The data:
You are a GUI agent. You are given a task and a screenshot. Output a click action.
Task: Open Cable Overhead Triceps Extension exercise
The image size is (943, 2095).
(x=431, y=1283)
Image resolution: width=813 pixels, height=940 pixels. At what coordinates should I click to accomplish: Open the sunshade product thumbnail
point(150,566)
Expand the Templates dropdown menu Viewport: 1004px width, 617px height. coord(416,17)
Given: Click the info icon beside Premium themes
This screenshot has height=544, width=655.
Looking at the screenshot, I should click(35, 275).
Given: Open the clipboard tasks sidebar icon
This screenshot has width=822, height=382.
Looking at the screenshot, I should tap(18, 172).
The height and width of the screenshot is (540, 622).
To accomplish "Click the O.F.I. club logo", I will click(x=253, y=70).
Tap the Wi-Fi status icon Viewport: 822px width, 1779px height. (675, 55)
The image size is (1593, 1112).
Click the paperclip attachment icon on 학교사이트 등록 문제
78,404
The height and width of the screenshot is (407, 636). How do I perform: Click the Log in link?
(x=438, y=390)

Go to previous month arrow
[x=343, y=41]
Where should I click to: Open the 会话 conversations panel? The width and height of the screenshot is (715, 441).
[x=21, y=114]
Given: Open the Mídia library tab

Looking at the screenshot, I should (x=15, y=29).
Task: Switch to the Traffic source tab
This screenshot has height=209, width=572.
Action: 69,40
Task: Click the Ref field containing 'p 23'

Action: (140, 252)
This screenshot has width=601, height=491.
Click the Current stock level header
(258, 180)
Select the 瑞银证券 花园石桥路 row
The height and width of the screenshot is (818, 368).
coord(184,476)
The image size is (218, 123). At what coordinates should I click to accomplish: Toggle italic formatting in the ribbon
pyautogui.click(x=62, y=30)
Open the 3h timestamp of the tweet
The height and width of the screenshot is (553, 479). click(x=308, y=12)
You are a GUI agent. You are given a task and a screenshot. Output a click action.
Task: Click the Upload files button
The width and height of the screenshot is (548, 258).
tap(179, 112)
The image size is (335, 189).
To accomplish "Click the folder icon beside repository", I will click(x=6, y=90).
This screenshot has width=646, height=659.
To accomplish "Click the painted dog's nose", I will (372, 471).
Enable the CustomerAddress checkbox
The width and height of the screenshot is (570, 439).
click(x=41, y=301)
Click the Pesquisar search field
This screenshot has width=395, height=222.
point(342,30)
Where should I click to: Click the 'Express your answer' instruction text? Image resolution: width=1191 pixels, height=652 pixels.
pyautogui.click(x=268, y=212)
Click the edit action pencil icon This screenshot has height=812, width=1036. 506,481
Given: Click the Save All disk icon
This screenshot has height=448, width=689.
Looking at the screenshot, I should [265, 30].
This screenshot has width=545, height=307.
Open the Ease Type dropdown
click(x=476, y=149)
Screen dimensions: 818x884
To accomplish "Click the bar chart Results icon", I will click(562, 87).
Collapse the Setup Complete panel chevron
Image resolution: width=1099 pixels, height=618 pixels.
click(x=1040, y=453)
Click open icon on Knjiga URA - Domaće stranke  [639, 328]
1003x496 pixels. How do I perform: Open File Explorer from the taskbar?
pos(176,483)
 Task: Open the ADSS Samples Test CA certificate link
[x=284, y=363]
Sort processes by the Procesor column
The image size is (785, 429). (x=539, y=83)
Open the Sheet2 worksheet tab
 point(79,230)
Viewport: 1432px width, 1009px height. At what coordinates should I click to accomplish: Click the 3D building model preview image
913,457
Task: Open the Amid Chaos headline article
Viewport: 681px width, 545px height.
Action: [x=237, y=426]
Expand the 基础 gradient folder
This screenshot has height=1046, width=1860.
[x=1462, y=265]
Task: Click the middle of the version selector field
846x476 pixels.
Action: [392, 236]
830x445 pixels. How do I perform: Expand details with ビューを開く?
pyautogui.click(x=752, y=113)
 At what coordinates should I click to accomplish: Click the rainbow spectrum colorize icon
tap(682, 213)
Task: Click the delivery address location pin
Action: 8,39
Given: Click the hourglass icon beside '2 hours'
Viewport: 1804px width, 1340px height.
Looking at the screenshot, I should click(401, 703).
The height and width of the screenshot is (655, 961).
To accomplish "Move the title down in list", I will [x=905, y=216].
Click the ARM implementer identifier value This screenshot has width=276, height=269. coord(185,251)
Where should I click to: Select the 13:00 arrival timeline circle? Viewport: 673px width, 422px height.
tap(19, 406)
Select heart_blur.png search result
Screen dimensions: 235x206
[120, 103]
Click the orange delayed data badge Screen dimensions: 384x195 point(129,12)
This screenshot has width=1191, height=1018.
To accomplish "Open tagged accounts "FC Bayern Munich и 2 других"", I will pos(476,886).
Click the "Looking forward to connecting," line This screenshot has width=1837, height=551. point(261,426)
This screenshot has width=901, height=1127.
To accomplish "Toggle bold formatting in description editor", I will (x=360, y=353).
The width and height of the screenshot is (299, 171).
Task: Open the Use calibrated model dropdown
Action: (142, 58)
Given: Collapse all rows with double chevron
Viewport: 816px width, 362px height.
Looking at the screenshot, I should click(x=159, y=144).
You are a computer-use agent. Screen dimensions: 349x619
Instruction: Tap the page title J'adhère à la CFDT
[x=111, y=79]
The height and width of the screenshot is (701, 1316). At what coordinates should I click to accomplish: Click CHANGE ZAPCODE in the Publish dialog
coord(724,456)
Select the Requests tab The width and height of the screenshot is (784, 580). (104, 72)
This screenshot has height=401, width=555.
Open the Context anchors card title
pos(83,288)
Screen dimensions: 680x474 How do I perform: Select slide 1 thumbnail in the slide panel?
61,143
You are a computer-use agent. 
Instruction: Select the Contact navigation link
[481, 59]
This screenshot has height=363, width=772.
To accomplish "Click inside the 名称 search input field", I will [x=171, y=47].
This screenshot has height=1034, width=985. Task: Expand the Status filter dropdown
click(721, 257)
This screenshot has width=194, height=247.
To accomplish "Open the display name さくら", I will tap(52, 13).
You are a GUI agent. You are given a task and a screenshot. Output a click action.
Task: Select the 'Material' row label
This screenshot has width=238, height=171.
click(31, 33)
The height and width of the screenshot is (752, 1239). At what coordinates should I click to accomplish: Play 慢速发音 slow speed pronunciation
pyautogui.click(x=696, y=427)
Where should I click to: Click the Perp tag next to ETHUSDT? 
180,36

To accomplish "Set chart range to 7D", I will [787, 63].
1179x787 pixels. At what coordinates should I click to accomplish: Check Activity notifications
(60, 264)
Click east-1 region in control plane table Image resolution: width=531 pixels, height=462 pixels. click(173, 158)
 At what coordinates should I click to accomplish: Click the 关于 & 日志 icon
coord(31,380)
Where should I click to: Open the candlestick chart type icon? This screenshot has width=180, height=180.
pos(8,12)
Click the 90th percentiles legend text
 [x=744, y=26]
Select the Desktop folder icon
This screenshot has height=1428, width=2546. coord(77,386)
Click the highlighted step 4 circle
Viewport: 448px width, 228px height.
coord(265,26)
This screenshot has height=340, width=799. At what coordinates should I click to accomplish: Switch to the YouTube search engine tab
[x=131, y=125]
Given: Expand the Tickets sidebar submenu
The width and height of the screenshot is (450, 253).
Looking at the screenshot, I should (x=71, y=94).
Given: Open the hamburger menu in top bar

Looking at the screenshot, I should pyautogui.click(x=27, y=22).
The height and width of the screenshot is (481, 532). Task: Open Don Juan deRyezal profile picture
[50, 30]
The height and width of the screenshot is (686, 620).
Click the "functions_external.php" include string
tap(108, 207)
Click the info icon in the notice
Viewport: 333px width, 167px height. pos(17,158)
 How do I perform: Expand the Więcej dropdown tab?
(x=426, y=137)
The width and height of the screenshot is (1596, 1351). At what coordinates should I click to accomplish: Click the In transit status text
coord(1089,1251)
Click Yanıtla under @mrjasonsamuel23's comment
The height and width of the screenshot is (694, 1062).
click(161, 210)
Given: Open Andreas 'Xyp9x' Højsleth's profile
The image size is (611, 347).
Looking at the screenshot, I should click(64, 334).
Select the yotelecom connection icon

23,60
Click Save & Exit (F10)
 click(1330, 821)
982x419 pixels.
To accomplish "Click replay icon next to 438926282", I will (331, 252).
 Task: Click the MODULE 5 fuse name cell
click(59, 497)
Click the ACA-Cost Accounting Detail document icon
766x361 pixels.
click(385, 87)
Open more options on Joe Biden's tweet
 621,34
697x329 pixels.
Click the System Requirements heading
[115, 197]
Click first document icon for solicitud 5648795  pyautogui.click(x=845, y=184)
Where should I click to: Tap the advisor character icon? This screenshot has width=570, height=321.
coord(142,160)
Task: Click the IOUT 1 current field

Your objective:
Put the data from the line with "Select the yotelecom connection icon" through the end of the data into a Markdown table with the columns Row and Line, numbering each row and skipping blank lines.

Response:
| Row | Line |
|---|---|
| 1 | Select the yotelecom connection icon |
| 2 | 23,60 |
| 3 | Click Save & Exit (F10) |
| 4 |  click(1330, 821) |
| 5 | 982x419 pixels. |
| 6 | To accomplish "Click replay icon next to 438926282", I will (331, 252). |
| 7 |  Task: Click the MODULE 5 fuse name cell |
| 8 | click(59, 497) |
| 9 | Click the ACA-Cost Accounting Detail document icon |
| 10 | 766x361 pixels. |
| 11 | click(385, 87) |
| 12 | Open more options on Joe Biden's tweet |
| 13 |  621,34 |
| 14 | 697x329 pixels. |
| 15 | Click the System Requirements heading |
| 16 | [115, 197] |
| 17 | Click first document icon for solicitud 5648795  pyautogui.click(x=845, y=184) |
| 18 | Where should I click to: Tap the advisor character icon? This screenshot has width=570, height=321. |
| 19 | coord(142,160) |
| 20 | Task: Click the IOUT 1 current field |